I had a representation that than the school is closer to the center, it is better for those. But, seemingly, it not so. At least, the GPA on USE does not depend on proximity to the center:
Probably, now interests some from where data and why they can be trusted. Results of SFE and the Olympic Games to us were kindly provided by the Ministry of Education. They promised that these data will be publicly available soon. Results of USE on objects, for some reason are considered as a big secret therefore we had to bring together them manually from the websites of schools. All Moscow schools are hosted on the mskobr.ru portal and all have a section "public report". There usually is a link to the document where the principal in any to a form reports for last year. Naturally, all schools see maintenance and registration of the report differently:
Therefore it was necessary to forget about automatic data acquisition. We took the cool tool for recognition of tables in PDF-documents — Tabula. A little it propatchit and process of data collection looked so:
Through ~ 30 hours all ~ 600 documents were processed. It turned out that only from ~ 55% turn out given to get on USE. Often this in the report stale or there are no results of USE or not GPAs, and there are only, for example, maximum. Then in ~ 300 schools for which it was succeeded to get points on USE were sent letters with a request to check data. ~ 30 schools answered, 2 found errors, 5 sent points slightly overestimated concerning the report, the others told "regulations". That is with an accuracy there are no big problems, there are problems with completeness. It is necessary to get somewhere points still for ~ 300 schools.
Then we started the Contact. The purpose was to define from what schools to what HIGHER EDUCATION INSTITUTIONS most often come. First of all it was necessary to integrate official names of schools, with those which are used by Contact. It is not so simple to make it. Because, for example, we have "School No. 17", and VK have "An evening school No. 17", "Music school No. 17 of L. N. Oborin", "Boarding school No. 17". Besides Contact permits to receive only 1000 results of search issue. If the school is specified more, than in 1000 accounts, and for the Moscow schools it almost always so, then it is necessary to think out something. We broke one request "school No. 17" on several: "school No. 17 of the girl from 6 to 14", "school No. 17 boys from 6 to 14", "school No. 17 of the girl from 15 to 17", "school No. 17 boys from 15 to 17" and so on. On requests to search, seemingly, there is some indistinct limit. After ~ 50 addresses banned us on ~ 1 hour. Anyway through couple of days all accounts were pumped over. 1800 people are the share of one school on average ~, from them ~ 450 specify university.
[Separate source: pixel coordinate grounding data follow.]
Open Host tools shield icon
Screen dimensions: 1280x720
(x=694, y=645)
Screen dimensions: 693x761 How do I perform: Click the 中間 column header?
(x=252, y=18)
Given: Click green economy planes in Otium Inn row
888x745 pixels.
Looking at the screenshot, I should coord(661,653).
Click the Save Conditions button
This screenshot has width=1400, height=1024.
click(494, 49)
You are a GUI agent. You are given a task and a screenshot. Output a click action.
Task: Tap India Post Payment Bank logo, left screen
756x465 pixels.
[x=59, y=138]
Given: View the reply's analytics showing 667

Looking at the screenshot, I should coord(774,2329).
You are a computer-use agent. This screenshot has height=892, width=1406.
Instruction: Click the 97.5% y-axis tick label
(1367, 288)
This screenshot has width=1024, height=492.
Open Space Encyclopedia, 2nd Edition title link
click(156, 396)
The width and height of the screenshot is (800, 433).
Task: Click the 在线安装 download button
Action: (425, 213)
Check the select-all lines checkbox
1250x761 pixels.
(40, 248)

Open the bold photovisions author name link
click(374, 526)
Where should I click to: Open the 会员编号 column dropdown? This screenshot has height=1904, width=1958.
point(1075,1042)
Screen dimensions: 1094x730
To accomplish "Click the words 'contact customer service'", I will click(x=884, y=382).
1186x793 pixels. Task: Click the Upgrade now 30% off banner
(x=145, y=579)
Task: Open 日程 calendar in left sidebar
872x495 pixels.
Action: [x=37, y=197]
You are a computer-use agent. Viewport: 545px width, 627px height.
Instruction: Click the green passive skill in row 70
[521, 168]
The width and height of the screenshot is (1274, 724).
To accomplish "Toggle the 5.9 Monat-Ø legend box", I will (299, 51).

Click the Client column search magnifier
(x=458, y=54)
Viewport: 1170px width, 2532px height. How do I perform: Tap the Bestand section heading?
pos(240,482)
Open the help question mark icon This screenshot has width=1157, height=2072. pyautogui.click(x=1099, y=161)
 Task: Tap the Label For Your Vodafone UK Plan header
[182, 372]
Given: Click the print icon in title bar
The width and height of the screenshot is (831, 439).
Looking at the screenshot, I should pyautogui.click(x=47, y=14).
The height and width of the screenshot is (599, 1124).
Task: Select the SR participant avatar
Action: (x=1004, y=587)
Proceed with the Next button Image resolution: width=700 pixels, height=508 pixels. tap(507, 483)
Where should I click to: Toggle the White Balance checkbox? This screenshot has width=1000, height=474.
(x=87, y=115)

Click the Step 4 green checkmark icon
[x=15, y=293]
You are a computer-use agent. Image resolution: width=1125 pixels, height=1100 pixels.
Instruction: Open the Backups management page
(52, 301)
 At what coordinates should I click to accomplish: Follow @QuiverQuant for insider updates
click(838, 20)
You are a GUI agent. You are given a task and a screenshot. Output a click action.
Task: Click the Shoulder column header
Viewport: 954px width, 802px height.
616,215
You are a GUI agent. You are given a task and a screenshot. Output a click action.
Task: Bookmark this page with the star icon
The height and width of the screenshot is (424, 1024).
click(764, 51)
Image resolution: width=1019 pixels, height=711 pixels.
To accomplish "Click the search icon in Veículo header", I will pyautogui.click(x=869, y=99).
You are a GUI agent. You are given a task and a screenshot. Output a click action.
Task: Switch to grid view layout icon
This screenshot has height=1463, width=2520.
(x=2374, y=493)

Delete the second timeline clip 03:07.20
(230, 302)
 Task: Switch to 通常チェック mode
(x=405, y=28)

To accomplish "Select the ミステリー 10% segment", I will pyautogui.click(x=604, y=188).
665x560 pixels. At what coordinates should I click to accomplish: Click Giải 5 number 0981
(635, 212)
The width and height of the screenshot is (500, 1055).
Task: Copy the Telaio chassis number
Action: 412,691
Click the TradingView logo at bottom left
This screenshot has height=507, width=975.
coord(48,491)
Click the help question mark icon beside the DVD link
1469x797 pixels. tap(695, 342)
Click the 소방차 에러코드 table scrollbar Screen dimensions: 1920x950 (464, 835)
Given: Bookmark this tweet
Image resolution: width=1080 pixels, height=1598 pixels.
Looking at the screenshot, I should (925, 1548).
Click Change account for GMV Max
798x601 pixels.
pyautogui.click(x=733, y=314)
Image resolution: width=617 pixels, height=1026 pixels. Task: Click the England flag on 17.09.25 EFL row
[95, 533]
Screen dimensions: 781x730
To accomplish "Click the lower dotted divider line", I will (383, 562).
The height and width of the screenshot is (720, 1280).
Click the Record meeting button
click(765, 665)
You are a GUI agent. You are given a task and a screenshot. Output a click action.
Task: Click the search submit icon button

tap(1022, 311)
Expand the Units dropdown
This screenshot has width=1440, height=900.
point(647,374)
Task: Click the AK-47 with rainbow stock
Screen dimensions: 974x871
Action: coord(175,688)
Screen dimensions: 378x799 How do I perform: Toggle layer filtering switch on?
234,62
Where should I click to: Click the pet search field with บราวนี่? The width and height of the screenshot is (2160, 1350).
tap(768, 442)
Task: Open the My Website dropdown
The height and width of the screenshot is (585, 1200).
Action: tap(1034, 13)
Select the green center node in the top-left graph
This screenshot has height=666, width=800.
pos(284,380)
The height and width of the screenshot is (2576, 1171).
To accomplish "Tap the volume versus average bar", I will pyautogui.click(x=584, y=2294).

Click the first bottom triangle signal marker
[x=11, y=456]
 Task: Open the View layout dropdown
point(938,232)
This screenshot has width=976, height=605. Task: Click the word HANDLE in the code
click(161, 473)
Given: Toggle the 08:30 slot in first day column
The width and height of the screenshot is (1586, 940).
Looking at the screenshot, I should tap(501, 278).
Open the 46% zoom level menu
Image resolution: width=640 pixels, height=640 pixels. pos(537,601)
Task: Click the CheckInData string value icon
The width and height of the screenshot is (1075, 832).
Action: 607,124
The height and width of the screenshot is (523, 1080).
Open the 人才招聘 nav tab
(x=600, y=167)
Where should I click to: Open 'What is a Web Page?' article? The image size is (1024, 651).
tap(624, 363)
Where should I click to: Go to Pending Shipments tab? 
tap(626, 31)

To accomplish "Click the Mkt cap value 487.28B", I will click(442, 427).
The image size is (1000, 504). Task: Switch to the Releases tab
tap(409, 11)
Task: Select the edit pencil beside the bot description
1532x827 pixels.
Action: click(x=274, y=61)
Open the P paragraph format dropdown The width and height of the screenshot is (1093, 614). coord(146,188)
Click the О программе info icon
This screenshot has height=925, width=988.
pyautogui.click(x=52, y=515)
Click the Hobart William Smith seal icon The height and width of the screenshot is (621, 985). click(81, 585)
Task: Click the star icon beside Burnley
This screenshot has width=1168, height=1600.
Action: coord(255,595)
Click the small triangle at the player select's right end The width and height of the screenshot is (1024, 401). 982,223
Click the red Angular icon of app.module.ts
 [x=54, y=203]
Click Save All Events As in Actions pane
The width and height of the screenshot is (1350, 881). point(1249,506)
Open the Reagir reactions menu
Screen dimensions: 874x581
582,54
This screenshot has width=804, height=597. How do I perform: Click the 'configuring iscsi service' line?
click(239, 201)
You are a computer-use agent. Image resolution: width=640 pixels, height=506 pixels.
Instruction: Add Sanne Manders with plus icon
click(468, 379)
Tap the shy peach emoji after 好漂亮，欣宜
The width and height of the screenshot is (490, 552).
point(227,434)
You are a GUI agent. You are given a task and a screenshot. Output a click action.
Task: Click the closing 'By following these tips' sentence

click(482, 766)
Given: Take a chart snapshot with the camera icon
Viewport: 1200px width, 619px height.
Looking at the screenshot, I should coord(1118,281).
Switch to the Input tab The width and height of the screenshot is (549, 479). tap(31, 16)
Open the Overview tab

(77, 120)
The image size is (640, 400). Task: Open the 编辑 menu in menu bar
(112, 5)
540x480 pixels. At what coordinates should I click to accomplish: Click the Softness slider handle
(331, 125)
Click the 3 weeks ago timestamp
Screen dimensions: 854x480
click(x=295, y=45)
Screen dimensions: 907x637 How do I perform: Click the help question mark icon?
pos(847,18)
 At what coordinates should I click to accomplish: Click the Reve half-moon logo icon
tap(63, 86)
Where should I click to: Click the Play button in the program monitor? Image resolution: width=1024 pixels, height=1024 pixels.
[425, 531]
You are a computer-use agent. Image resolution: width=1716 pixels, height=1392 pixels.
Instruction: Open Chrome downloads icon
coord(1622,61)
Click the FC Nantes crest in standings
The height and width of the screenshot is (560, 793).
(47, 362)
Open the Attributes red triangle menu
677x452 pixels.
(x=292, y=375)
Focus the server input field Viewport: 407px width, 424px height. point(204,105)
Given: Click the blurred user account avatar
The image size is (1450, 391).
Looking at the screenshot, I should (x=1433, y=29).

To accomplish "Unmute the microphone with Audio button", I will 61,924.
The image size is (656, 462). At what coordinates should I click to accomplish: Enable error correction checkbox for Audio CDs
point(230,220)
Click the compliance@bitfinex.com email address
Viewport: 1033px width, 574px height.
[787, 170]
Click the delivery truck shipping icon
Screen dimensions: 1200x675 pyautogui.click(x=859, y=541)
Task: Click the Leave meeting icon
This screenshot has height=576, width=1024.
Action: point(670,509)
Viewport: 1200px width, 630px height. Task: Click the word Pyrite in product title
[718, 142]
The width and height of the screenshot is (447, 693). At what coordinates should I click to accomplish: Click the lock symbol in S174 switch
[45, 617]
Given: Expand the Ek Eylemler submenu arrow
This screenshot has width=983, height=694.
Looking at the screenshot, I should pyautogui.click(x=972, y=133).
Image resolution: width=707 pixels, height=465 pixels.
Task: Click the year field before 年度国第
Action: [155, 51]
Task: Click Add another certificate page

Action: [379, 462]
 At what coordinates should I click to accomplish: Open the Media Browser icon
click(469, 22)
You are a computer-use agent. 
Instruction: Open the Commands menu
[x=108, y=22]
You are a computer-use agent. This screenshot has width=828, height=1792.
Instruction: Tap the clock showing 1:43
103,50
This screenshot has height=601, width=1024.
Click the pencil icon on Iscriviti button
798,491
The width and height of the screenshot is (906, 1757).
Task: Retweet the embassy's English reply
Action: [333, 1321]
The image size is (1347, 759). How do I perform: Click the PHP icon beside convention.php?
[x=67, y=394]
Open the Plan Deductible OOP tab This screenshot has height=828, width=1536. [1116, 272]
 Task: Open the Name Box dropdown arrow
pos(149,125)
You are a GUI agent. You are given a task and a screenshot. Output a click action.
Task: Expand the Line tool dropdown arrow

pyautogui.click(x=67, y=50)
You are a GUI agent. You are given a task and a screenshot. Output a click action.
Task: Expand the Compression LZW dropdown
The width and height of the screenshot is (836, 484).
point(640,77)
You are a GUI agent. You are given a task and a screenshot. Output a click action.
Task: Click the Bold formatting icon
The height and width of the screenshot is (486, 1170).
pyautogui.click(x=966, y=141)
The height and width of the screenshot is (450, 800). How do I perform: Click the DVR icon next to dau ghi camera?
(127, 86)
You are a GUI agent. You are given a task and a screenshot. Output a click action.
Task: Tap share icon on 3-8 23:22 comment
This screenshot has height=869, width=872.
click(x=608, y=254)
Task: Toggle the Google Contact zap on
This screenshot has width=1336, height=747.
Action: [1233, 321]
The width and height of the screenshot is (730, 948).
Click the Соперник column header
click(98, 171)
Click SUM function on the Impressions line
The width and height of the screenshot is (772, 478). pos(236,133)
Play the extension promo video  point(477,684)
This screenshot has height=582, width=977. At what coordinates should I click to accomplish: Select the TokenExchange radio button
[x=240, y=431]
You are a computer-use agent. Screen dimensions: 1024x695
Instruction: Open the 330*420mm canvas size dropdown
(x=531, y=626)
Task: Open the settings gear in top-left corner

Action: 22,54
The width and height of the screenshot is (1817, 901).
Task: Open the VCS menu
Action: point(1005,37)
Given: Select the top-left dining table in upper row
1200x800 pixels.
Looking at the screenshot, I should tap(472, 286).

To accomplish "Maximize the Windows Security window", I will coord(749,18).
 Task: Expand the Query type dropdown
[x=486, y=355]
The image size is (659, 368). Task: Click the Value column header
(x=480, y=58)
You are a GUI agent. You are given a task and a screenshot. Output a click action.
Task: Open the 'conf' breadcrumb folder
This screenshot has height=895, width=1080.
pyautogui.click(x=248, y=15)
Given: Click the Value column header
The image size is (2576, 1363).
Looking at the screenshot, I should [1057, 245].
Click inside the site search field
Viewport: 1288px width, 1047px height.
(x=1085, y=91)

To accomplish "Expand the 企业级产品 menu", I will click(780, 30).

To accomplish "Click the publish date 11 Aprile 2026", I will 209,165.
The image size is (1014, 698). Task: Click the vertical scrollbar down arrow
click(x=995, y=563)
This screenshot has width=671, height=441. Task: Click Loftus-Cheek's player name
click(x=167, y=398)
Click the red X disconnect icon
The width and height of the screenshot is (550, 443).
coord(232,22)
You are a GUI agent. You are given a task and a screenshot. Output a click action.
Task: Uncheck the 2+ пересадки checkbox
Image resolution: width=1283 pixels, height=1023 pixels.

If to use these data as is, oddly, 90% of the Moscow school students come to MSU. Therefore the following sophisticated algorithm is applied: to throw out MSU. Yes, for example, for lyceum No. 1533 from where 50% of people go to MSU this algorithm works not really well, but other approaches terribly I worsen a covering for all schools. There are, for example, not ~ 450 people, and ~ 45, it is impossible to build on them distribution on HIGHER EDUCATION INSTITUTIONS. Those who studied at schools from the picture, please, write there corresponds the histogram to the truth or not:
It is possible to try to look for other schools on obr.msk.ru
This article is a translation of the original post at habrahabr.ru/post/270675/
If you have any questions regarding the material covered in the article above, please, contact the original author of the post.
If you have any complaints about this article or you want this article to be deleted, please, drop an email here: firstname.lastname@example.org.
We believe that the knowledge, which is available at the most popular Russian IT blog habrahabr.ru, should be accessed by everyone, even though it is poorly translated.
Shared knowledge makes the world better.